Devendra Pant, economist with India Ratings, said the global crude oil prices have declined sharply in 2014. "Price of Indian crude basket declined 50.7% between April 1, 2014 and January 5, 2015. In absence of muted revenue growth, sharp decline in crude prices has given significant relief to the government, that is finding it hard to keep fiscal deficit in check. The benefit to fiscal deficit is from two counts firstly, decline in oil subsidy bill and secondly, increased excise on petrol and diesel."

The consumer price inflation (CPI) fell to 4.4% in November 2014 from 8.6% in April 2014.

The key issue before the central bank is sustainability of low retail inflation, both in short and medium terms. The current reading on retail inflation is not only below the January 2015 target of 8% but also lower than the January 2016 target of 6%.

The favourable base effect would begin to wane from December 2014, and this could push inflation up from the current levels. Also, the full outcome of this year's deficient monsoon has yet not percolated into the economy, and some price pressure on cereals, oil seeds and pulses in the near term due to estimated shortfall of kharif crop cannot be ruled out. But economists believe that inflation to remain soft in the near term due to the sharp fall in global commodity prices including crude and supply of winter vegetables. Therefore, a rate cut in February 2015 looks like a possibility provided the inflation data does not surprise on the upside."

D K Joshi, chief economist, Crisil, however, said the rating agency expects rates to ease only by April. He told dna, "We believe that the RBI would wait till April to be certain about the trajectory of inflation as they are expecting."

Indranil Sen Gupta of Bank of America-Merrill Lynch said in a report, "We continue to expect the RBI governor Raghuram Rajan to cut rates by 25 basis points on February 3. The December policy was dovish in line with our expectation that the RBI will find the balance of risks to its January 2016."
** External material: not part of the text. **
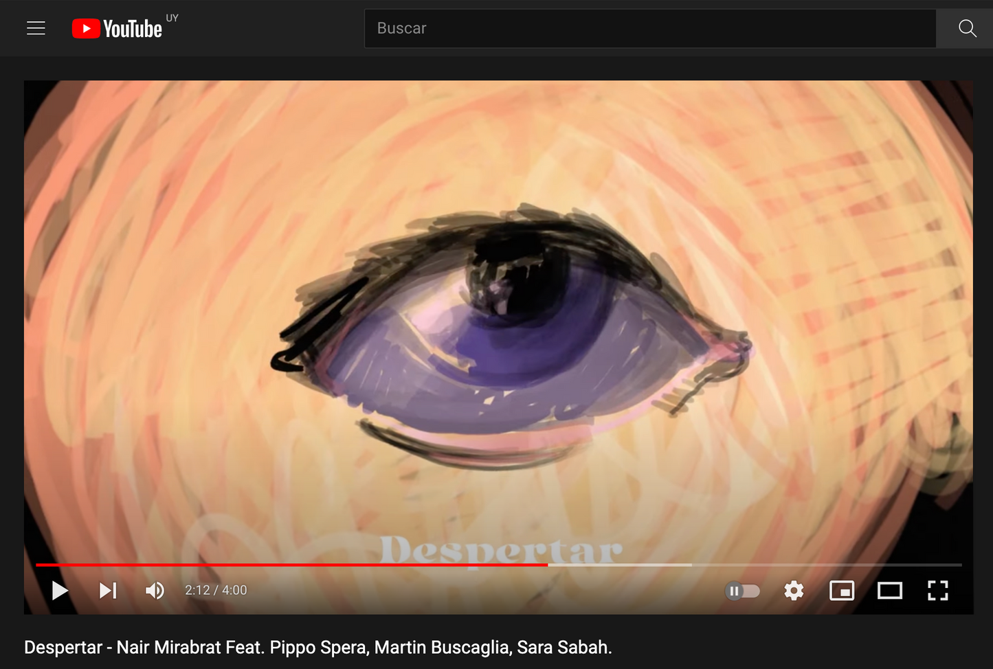Mute the video volume
Viewport: 993px width, 669px height.
click(155, 591)
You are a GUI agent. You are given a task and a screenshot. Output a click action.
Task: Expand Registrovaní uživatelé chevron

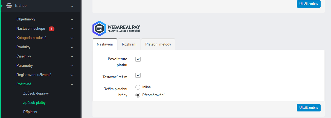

There should be greater comfort that "imported" inflation is abating as the US Fed rate hike expectations keep global commodity prices in check.

"Forex reserves, not rates, are key to stability of Indian rupee in our view, with governor Rajan recouping forex reserves. Experience suggests that high import cover – rather than high rates – hold the key to Indian rupee stability," the BofA-ML report said.